• _Vorliegender Text_
Der am 03.03.2017 gestellte Antrag unterscheidet sich von dem am 30.01.2017 gestellten Antrag dahingehend, dass der Antrag am 30.01.2017 von Frau B. L. gestellt wurde und sie Leistungen für sich und ihre beiden minderjährigen Kinder begehrte. Der Antrag vom 03.03.2017 wurde vom nunmehr volljährigen Sohn der Antragstellerin im eigenen Namen gestellt und behauptet, dass er nicht mehr der Bedarfsgemeinschaft mit seiner Mutter angehöre. Daran ist schon ganz klar ersichtlich, dass ein neues Parteibegehren und keine entschiedene Sache vorliegt.

Die Zurückweisung des Antrages vom 03.03.2017 durch die belangte Behörde ist daher rechtswidrig und war spruchgemäß zu entscheiden. Die belangte Behörde wird daher nach Durchführung des Ermittlungsverfahrens über den Antrag vom 03.03.2017 meritorisch zu entscheiden haben.

• _Aufgabe A_
Wer hat laut dem vorliegenden Text den Antrag vom 03.03.2017 gestellt?

• _Zu bearbeitende Einträge_
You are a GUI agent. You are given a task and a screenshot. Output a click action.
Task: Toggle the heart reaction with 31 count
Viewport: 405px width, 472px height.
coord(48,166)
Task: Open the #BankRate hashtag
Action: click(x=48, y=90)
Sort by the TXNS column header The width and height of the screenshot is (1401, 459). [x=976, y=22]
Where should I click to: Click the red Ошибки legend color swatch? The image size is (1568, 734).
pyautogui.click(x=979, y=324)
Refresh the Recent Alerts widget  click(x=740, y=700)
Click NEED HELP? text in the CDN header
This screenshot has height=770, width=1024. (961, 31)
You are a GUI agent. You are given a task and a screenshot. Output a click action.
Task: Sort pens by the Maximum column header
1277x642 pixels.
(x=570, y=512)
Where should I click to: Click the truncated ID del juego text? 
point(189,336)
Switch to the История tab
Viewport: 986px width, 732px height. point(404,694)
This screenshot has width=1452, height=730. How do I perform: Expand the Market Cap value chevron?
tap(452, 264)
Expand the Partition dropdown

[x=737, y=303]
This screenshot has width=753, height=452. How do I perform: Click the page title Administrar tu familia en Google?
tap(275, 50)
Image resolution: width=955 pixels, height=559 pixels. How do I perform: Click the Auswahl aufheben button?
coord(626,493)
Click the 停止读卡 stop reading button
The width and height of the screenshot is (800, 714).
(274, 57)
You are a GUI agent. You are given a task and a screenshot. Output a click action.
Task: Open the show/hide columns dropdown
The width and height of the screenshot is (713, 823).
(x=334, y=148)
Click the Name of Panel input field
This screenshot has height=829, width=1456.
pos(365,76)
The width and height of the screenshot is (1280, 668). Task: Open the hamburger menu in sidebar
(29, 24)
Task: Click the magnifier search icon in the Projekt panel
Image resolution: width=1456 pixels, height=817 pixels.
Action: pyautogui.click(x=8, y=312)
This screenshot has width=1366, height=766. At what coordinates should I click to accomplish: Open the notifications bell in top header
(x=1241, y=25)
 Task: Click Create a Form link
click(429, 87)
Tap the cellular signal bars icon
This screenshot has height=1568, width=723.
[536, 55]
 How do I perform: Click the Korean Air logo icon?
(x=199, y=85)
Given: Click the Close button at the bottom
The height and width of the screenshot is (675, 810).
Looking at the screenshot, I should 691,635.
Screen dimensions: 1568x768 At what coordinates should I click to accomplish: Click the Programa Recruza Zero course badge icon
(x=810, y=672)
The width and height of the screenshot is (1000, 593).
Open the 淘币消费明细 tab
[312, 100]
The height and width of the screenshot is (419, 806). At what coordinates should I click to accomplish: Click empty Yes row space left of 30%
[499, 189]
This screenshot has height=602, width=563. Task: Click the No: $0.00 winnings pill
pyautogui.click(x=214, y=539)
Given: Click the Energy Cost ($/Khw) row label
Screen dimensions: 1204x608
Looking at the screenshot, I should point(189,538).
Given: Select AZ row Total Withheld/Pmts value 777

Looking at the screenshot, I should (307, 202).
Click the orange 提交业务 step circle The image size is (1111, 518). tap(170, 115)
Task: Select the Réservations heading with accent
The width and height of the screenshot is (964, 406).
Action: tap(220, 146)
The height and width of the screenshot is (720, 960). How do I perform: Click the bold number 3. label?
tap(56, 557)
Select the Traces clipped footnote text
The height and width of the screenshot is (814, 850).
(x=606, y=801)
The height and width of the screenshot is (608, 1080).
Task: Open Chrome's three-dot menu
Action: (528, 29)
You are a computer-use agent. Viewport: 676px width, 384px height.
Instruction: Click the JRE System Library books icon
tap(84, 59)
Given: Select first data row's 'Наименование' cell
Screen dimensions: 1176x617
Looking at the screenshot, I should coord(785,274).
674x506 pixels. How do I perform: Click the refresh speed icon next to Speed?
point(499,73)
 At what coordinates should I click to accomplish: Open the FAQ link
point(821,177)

• _Aufgabe B_
Gib aus den Einträgen den Abschnitt unverändert aus, der mit der ersten Zeile der Einträge beginnt und mit der Zeile endet, die „tap(275, 50)“ enthält. Beide Grenzzeilen gehören dazu.

• _Ergebnis A_
Der nunmehr volljährige Sohn der Antragstellerin, und zwar im eigenen Namen.

• _Ergebnis B_
You are a GUI agent. You are given a task and a screenshot. Output a click action.
Task: Toggle the heart reaction with 31 count
Viewport: 405px width, 472px height.
coord(48,166)
Task: Open the #BankRate hashtag
Action: click(x=48, y=90)
Sort by the TXNS column header The width and height of the screenshot is (1401, 459). [x=976, y=22]
Where should I click to: Click the red Ошибки legend color swatch? The image size is (1568, 734).
pyautogui.click(x=979, y=324)
Refresh the Recent Alerts widget  click(x=740, y=700)
Click NEED HELP? text in the CDN header
This screenshot has height=770, width=1024. (961, 31)
You are a GUI agent. You are given a task and a screenshot. Output a click action.
Task: Sort pens by the Maximum column header
1277x642 pixels.
(x=570, y=512)
Where should I click to: Click the truncated ID del juego text? 
point(189,336)
Switch to the История tab
Viewport: 986px width, 732px height. point(404,694)
This screenshot has width=1452, height=730. How do I perform: Expand the Market Cap value chevron?
tap(452, 264)
Expand the Partition dropdown

[x=737, y=303]
This screenshot has width=753, height=452. How do I perform: Click the page title Administrar tu familia en Google?
tap(275, 50)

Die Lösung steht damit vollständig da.